A second protest of women and children took place in the town of Kafr Nabel on Tuesday, May 31 as well that shouted slogans and waved signs mourning al-Khatib.

Notably, one English-language sign visible on video smuggled out from the protest reads "USA People, You Lived 11 September One Time (Sic), But We Live It Everyday."

Al-Khatib was captured by Syrian security forces on April 29 and disappeared off the face of the earth for more than a month afterwards. According to the New York Times, his corpse was returned to his family several days ago on the condition that they did not discuss the mutilation and signs of torture. He is believed by his family to have died on May 25.

Shortly after al-Khatib's corpse was returned, a video appeared on YouTube detailing the condition of the child and clearly showing signs of extensive torture. A narrator, apparently the child's father, pointed out the child's wounds in halting classical Arabic with the assistance of at least one other individual wearing plastic gloves to handle the corpse.

The child's father, Ali al-Khatib, disappeared into government custody shortly after the video appeared on YouTube. He has not been seen since.

According to Al Jazeera's Hugh Macleod and Annasofie Flamand, the older al-Khatib was stifled in his attempts to press charges before he made the video:

Hamza's father, Ali al-Khateeb, wanted to press charges against the army and security forces, said Hamza's cousin. Instead, Ali and his wife were visited by the secret police and threatened. "They said: 'Enough of what has happened because of you already. You know what would happen if we heard you had spoken to the media,'" said Hamza's mother, clearly terrified as she spoke to the local activist, refusing to give further details on the circumstances of her son's arrest or death.

In a manner reminiscent of the footage of Iranian protester Neda Agha-Soltan's death that went viral worldwide in 2009, YouTube clips and Facebook postings on al-Khatib's sufferings are quickly winding their way across the Arab-language internet. YouTube took down the original al-Khatib video for a short period of time; during those hours, at least five alternate versions of the video—containing the same raw footage and images but with different audio and different editing—began to make their way onto social media sites.

At press time, a Facebook memorial page for al-Khatib already has over 66,000 fans.

Reports from Syria's prisons are now beginning to trickle out. Algerian journalist Khaled Sid Mohand spent most of last April in Syrian custody while on assignment—this is how he described the captured cybersmugglers he met to Le Monde:

That evening, a new prisoner captures everyone's attention because he has no cell of his own. He is forced to sit, his eyes blindfolded. For three long days, interrogators and torturers attempt to break him down, to no avail. Eventually I learn that he was arrested after he was found carrying CDs containing what the regime considers subversive information.

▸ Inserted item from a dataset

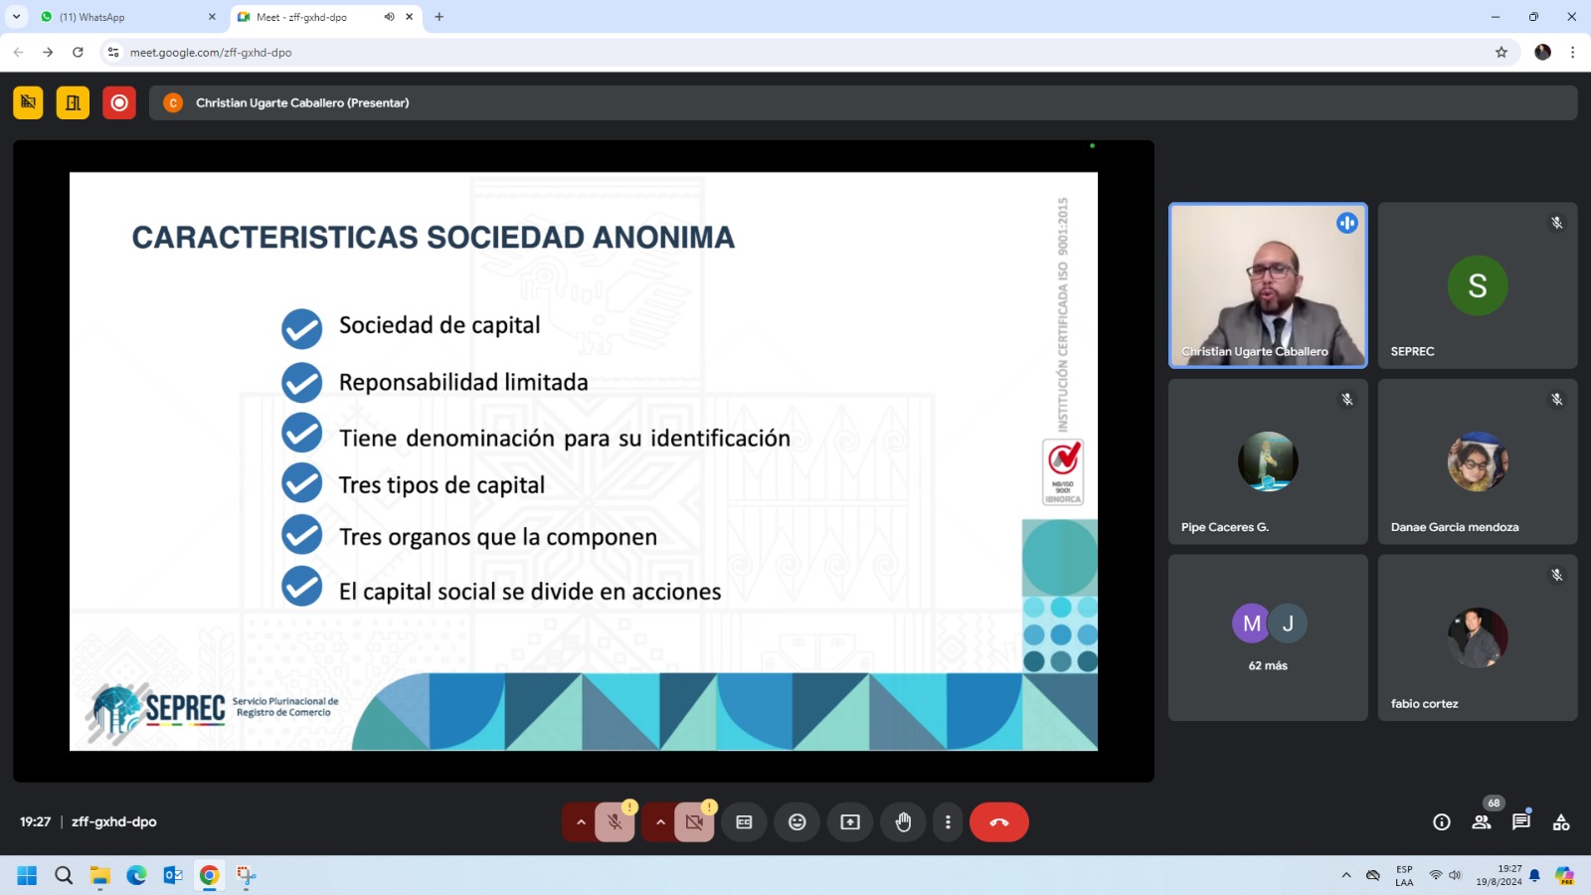The image size is (1591, 895).
Task: Click the red screen recording extension icon
Action: click(119, 101)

He comes from northern Syria and he has probably come to Damascus to pass the information to one of the cyber-militant groups that act as a link between human rights associations and foreign media, on one side, and protesters in small villages and towns on the other

The original YouTube-disseminated video clip of al-Khatib's corpse is shown on the right. Please note that it is EXTREMELY GRAPHIC, not safe for work, not appropriate for viewing by children, and shows extensive physical torture in minute detail.

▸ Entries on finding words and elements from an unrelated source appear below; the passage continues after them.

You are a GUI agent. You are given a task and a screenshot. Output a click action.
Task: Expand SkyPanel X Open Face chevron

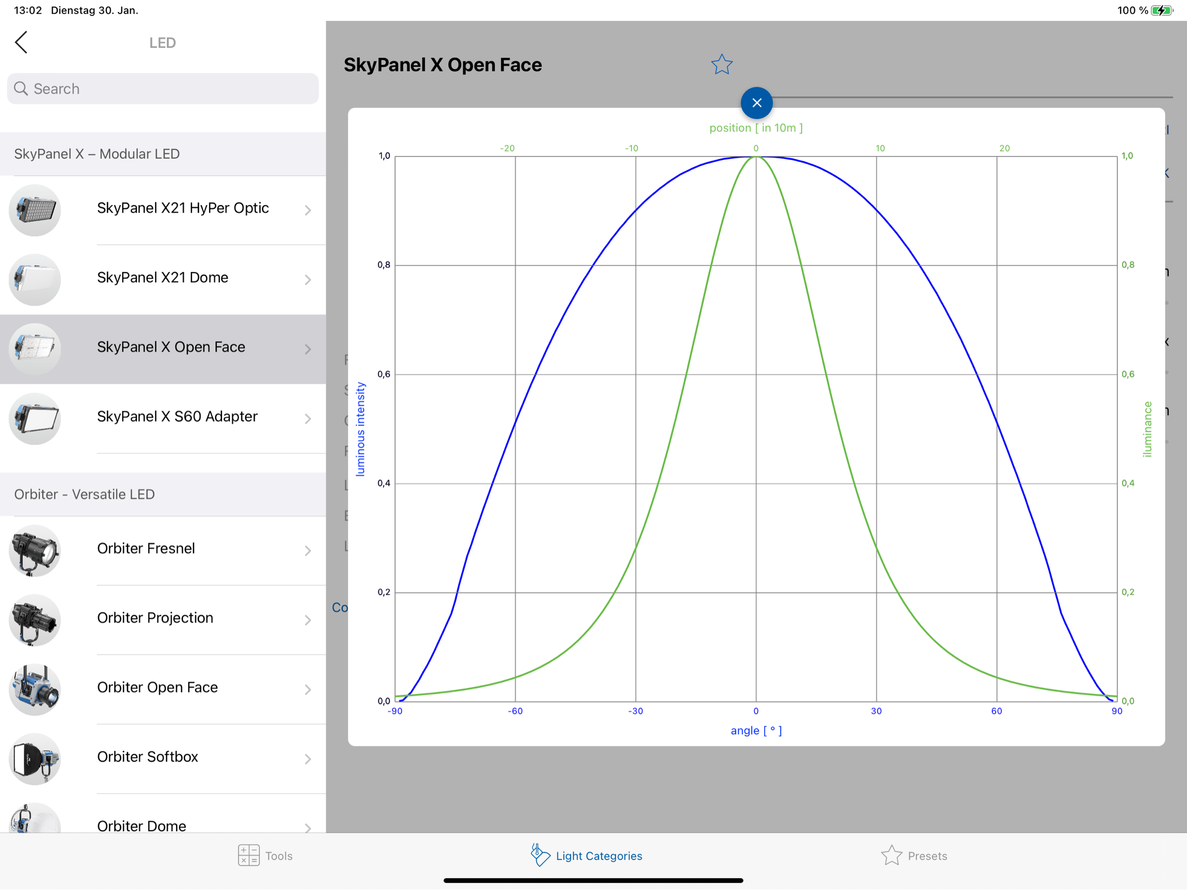(x=308, y=349)
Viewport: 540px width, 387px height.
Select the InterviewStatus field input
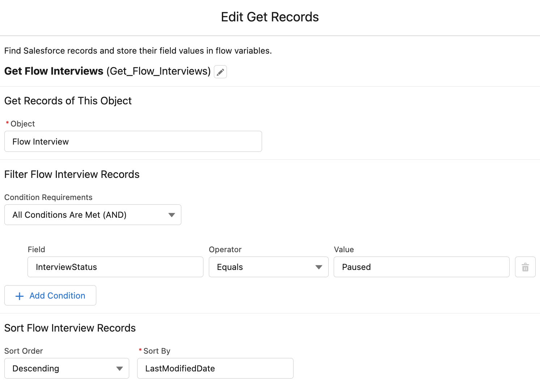coord(115,267)
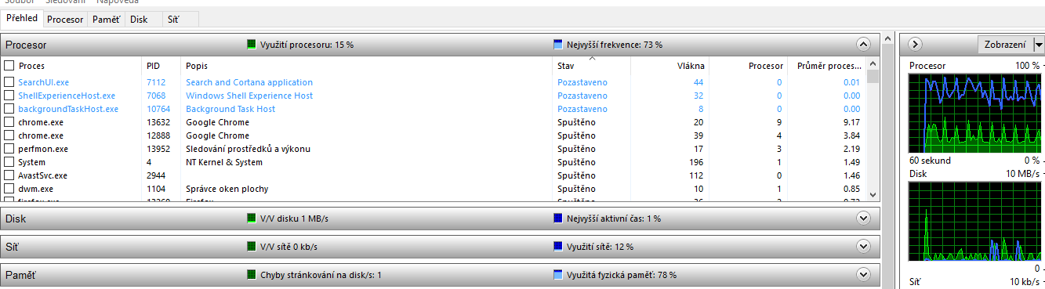
Task: Click the Zobrazení button
Action: click(1005, 45)
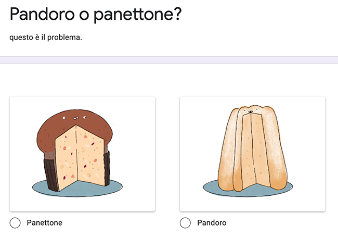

Syria's government has already began damage control for the al-Khatib video. The official Syrian Arab News Agency released a long English-language feature claiming that al-Khatib's father absolved Syrian President Bashar al-Assad of all crimes, called him "gentle and kind" and then claimed the boy's injuries were the result of being shot by anti-government protesters. As for the rest of al-Khatib's extensive injuries that weren't bullet wounds? According to the official Syrian party line, the burn marks, severed penis, broken kneecaps, and snapped neck simply didn't exist.

Al-Khatib's injuries are consistent with a Human Rights Watch report on torture methods by Syrian security and intelligence services that was issued in April 2011.